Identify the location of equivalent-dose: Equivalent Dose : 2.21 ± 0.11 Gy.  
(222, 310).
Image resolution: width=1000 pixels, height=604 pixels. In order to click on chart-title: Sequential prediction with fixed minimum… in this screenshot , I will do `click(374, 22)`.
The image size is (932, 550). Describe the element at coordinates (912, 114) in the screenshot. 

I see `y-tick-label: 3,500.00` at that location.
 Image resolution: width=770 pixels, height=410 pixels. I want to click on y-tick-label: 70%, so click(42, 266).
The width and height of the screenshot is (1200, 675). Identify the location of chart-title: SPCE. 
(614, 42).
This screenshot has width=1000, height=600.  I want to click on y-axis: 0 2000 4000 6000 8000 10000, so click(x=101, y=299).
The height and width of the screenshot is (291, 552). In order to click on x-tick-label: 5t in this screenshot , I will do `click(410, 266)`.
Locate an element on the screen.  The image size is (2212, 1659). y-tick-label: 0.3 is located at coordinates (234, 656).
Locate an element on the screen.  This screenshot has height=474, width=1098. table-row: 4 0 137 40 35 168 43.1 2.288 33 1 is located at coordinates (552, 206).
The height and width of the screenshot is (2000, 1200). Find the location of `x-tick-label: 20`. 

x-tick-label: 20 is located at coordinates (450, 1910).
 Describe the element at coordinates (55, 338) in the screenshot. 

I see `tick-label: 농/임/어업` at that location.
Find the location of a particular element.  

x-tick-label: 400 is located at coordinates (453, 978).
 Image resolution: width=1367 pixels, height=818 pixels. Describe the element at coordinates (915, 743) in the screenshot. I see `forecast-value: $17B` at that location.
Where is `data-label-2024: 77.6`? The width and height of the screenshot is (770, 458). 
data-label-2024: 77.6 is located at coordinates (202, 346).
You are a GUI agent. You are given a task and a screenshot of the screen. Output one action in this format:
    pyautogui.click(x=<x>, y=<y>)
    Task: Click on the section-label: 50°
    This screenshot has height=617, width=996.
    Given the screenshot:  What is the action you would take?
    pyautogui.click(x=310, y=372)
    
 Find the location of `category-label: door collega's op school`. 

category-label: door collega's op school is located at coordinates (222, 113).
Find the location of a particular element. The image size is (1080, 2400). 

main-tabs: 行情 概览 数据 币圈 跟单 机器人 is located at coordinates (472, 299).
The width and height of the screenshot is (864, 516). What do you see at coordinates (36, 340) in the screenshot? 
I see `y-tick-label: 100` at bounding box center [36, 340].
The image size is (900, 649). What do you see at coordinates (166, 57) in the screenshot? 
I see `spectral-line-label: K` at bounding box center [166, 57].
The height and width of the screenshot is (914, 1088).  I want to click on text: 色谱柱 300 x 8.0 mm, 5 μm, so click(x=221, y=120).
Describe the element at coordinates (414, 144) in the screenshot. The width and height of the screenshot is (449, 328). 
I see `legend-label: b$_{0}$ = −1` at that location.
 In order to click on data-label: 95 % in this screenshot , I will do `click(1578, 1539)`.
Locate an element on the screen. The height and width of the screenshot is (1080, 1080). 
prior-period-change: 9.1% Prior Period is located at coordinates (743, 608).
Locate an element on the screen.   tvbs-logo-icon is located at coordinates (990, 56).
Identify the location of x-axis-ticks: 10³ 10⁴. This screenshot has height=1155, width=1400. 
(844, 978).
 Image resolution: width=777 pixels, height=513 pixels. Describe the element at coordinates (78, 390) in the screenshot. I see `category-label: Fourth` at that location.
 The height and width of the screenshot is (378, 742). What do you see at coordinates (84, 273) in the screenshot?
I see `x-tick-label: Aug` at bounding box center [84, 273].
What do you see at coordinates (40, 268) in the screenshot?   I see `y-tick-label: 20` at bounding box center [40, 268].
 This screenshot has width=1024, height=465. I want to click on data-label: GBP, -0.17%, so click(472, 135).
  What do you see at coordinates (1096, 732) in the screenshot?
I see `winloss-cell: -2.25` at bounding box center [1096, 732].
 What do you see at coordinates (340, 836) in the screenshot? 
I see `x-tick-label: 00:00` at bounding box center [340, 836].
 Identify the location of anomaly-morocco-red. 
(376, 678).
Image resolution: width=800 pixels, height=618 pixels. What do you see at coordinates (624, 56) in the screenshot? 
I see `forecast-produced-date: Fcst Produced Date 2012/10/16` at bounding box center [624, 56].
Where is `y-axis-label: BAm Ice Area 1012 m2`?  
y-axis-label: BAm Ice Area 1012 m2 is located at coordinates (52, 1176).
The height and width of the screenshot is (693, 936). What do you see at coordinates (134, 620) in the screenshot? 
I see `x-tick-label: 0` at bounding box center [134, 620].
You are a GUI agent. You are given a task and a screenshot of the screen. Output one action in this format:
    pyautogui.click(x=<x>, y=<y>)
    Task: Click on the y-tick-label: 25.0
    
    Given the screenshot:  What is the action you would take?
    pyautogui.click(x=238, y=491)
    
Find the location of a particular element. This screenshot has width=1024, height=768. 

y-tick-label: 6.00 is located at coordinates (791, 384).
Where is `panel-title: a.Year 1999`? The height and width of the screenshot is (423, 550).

++++++++++

Work to be completed: Repeat everything in the data above from the line containing "Describe the element at coordinates (55, 338)" down to the line containing "data-label-2024: 77.6 is", exactly as those lines appear, including both of those lines.

Task solution:
 Describe the element at coordinates (55, 338) in the screenshot. 

I see `tick-label: 농/임/어업` at that location.
Find the location of a particular element.  

x-tick-label: 400 is located at coordinates (453, 978).
 Image resolution: width=1367 pixels, height=818 pixels. Describe the element at coordinates (915, 743) in the screenshot. I see `forecast-value: $17B` at that location.
Where is `data-label-2024: 77.6`? The width and height of the screenshot is (770, 458). 
data-label-2024: 77.6 is located at coordinates (202, 346).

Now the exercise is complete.